_Data items:_
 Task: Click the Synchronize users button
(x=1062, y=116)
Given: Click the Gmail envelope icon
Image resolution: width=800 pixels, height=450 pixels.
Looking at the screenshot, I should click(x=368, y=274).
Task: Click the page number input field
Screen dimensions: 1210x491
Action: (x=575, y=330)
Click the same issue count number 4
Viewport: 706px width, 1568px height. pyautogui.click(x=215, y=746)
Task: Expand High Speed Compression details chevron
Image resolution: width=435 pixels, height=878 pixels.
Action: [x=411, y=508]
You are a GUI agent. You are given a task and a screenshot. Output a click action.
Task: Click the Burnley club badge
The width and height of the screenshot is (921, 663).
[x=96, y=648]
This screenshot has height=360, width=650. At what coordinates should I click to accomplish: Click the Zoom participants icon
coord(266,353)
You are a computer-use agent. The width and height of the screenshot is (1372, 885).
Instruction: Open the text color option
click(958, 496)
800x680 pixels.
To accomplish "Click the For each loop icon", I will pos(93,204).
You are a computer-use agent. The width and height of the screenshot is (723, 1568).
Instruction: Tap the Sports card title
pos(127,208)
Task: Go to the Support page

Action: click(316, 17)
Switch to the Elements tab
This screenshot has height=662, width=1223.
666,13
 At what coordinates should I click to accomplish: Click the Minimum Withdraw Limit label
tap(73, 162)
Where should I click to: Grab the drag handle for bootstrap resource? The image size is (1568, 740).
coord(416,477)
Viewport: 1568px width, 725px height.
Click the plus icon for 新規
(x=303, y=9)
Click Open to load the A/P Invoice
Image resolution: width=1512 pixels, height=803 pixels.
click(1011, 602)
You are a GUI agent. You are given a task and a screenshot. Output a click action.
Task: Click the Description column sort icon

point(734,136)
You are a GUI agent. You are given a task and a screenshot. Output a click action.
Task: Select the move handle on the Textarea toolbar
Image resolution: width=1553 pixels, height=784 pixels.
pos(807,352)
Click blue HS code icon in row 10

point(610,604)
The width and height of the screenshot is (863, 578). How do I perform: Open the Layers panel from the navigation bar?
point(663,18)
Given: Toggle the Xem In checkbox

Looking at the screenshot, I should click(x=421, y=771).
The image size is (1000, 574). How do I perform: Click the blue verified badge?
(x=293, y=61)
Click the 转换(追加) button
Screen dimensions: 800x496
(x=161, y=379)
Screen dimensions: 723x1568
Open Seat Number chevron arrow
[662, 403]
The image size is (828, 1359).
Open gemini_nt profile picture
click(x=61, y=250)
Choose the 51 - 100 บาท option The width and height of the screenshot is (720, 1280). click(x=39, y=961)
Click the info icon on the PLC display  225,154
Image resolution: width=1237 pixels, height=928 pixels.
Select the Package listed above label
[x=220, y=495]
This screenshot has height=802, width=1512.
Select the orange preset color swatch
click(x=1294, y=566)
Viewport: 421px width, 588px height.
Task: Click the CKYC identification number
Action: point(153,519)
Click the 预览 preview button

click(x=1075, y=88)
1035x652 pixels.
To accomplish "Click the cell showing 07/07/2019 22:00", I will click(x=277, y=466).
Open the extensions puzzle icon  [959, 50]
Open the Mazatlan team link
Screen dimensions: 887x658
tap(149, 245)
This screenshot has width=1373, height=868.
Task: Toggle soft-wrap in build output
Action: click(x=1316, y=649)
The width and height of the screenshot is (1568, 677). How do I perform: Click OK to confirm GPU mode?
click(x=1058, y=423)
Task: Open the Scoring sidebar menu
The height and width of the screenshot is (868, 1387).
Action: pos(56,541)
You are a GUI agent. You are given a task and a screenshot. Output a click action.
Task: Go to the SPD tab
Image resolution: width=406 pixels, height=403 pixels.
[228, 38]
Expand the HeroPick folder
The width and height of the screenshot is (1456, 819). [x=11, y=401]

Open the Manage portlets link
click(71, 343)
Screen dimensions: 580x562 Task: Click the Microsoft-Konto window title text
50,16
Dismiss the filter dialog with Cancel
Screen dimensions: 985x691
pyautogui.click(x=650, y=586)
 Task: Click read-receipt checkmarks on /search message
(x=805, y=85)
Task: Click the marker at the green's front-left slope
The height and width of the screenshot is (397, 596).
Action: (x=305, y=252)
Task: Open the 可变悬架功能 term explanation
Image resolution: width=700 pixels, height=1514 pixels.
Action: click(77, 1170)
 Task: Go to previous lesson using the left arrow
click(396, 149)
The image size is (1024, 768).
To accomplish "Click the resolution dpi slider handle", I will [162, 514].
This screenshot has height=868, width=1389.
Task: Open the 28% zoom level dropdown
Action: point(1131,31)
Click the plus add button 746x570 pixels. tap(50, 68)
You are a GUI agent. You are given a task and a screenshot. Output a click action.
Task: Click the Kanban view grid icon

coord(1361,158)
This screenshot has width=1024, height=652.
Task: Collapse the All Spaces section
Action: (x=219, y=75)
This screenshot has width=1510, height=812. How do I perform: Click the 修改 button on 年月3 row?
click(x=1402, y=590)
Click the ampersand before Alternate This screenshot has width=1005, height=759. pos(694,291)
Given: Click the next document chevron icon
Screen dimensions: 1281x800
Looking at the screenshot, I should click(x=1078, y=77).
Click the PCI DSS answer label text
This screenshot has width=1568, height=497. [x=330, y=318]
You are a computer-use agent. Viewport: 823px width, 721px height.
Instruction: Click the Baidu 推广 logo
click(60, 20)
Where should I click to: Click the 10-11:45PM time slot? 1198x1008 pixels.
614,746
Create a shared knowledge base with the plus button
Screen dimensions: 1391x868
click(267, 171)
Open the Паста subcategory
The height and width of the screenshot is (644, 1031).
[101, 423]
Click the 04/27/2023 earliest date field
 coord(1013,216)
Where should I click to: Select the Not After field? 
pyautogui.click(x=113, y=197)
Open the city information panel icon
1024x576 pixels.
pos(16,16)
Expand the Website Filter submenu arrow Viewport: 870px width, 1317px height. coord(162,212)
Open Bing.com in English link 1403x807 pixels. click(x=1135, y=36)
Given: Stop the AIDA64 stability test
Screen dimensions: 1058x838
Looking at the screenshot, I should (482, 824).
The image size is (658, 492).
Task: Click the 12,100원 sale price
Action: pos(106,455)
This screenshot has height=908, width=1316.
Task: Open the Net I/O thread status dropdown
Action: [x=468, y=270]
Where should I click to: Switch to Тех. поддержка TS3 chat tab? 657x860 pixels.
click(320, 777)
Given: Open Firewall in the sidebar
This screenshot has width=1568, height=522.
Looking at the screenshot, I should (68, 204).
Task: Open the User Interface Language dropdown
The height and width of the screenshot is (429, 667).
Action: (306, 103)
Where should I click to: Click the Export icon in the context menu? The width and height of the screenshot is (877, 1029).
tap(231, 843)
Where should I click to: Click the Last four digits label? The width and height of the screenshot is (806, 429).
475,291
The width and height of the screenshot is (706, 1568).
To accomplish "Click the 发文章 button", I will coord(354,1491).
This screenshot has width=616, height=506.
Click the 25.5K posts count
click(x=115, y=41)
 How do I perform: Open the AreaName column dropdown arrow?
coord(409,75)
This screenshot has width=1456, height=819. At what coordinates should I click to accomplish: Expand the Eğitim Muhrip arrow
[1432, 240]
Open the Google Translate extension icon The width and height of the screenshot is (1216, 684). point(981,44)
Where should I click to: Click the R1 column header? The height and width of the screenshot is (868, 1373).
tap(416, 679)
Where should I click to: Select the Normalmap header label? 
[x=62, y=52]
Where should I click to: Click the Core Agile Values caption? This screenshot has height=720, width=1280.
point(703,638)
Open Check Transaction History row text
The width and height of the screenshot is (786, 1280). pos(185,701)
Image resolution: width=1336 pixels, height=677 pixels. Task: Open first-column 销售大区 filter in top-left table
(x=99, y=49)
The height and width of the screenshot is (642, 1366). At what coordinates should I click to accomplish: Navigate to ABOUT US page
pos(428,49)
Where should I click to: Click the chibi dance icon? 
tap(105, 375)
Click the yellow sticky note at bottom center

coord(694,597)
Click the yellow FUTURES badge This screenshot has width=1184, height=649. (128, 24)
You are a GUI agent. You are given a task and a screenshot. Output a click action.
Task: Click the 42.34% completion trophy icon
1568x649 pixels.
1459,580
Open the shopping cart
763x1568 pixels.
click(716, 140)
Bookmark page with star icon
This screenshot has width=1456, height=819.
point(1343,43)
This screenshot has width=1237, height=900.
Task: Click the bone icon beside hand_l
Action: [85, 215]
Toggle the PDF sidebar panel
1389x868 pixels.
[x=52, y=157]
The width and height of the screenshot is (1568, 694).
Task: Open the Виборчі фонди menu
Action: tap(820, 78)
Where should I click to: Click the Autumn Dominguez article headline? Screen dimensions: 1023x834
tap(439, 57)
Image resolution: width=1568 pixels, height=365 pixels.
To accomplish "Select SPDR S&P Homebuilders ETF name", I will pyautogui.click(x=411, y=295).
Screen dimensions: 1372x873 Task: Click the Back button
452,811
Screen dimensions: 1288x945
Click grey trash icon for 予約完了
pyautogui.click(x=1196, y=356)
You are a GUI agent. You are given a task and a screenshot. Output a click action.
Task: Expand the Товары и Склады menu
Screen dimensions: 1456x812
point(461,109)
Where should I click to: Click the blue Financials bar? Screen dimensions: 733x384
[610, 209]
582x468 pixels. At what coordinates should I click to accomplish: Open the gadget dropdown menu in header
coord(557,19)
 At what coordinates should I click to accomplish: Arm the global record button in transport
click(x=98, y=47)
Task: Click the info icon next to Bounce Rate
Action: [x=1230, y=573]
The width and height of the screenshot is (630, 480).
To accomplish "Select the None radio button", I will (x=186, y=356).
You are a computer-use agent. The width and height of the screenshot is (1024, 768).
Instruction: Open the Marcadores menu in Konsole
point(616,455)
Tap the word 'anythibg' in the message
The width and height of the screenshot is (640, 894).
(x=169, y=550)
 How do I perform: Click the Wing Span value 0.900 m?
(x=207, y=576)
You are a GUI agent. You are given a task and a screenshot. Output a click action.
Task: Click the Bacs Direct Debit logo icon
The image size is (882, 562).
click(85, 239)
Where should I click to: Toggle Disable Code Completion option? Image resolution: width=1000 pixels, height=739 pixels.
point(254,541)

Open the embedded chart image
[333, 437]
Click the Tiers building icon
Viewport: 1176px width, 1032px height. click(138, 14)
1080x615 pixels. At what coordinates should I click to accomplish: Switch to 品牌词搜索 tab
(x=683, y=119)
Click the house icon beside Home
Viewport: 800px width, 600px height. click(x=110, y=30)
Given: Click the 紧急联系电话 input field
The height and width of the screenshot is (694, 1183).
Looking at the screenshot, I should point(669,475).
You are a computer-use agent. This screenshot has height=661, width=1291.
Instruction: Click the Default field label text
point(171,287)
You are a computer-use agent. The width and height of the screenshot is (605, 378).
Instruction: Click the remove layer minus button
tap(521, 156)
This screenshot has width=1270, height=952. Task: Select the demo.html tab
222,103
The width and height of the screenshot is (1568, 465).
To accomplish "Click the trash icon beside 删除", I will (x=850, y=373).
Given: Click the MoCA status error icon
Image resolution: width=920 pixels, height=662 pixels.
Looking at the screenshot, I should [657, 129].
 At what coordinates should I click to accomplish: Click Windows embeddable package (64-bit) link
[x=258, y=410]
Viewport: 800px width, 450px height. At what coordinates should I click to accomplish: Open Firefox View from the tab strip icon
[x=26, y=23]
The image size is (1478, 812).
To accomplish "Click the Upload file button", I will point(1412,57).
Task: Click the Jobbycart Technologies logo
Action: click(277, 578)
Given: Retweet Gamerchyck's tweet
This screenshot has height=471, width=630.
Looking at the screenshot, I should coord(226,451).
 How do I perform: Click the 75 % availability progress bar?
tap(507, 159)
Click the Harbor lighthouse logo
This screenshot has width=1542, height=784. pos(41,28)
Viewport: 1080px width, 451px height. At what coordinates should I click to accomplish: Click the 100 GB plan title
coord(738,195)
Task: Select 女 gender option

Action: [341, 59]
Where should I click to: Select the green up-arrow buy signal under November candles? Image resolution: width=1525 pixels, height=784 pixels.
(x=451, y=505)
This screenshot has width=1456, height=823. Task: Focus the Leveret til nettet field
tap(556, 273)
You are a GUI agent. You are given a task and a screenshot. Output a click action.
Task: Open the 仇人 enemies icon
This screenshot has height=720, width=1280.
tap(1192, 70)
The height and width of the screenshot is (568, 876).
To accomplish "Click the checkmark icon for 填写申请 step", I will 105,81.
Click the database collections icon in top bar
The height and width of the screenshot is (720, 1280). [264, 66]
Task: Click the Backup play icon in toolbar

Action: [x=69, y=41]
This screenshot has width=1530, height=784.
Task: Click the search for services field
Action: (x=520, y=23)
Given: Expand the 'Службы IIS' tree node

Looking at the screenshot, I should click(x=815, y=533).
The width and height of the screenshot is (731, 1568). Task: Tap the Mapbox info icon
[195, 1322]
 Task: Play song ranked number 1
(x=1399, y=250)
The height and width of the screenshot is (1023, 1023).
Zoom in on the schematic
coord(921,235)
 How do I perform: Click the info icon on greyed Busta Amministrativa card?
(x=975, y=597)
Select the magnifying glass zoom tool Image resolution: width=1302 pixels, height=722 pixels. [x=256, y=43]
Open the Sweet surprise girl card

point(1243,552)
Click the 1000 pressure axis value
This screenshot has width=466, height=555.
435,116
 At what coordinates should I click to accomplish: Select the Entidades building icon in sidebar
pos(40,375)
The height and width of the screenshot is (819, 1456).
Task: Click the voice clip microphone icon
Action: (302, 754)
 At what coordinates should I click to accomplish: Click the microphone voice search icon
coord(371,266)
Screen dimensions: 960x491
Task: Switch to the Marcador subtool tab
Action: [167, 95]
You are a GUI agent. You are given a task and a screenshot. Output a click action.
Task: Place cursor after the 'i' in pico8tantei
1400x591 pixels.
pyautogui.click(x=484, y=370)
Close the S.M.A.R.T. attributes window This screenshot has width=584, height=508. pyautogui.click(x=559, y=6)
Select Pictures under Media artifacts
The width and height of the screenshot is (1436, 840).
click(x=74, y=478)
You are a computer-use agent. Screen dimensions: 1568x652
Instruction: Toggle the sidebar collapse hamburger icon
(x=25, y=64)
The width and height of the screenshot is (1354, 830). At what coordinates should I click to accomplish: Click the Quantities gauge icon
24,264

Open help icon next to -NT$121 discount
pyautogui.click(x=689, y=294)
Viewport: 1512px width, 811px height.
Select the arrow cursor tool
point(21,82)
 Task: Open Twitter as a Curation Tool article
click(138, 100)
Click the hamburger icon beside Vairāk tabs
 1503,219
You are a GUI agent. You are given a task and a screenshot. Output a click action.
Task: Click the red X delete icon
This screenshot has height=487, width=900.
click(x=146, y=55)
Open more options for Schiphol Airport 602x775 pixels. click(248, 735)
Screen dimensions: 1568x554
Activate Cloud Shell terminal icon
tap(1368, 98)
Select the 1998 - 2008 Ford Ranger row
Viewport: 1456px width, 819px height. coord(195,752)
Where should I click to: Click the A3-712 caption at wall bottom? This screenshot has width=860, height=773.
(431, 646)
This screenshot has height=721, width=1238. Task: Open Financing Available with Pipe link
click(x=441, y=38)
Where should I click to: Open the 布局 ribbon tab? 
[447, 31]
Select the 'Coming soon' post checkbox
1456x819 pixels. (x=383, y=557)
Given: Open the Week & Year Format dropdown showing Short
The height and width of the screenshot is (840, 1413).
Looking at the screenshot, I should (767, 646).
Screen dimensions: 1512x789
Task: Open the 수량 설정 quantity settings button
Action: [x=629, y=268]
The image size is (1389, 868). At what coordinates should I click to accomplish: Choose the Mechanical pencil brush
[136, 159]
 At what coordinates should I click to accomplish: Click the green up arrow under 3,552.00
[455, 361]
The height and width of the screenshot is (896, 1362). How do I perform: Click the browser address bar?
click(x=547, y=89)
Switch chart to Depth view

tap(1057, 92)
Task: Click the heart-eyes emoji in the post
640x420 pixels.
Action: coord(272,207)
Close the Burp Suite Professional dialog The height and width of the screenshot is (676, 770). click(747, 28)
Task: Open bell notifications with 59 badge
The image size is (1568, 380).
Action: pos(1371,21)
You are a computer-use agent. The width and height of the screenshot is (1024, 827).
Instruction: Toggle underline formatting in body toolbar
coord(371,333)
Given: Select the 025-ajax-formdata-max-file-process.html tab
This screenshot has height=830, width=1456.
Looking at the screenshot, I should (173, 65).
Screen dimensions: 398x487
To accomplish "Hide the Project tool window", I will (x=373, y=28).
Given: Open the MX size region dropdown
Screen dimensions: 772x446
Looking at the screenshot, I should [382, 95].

_REQUIREMENTS:_ Pull out, word for word, the lines from the one containing "Given: Click the MoCA status error icon" through the one containing "tap(507, 159)", both included.

_THE SOLUTION:_
Given: Click the MoCA status error icon
Image resolution: width=920 pixels, height=662 pixels.
Looking at the screenshot, I should [657, 129].
 At what coordinates should I click to accomplish: Click Windows embeddable package (64-bit) link
[x=258, y=410]
Viewport: 800px width, 450px height. At what coordinates should I click to accomplish: Open Firefox View from the tab strip icon
[x=26, y=23]
The image size is (1478, 812).
To accomplish "Click the Upload file button", I will point(1412,57).
Task: Click the Jobbycart Technologies logo
Action: click(277, 578)
Given: Retweet Gamerchyck's tweet
This screenshot has height=471, width=630.
Looking at the screenshot, I should coord(226,451).
 How do I perform: Click the 75 % availability progress bar?
tap(507, 159)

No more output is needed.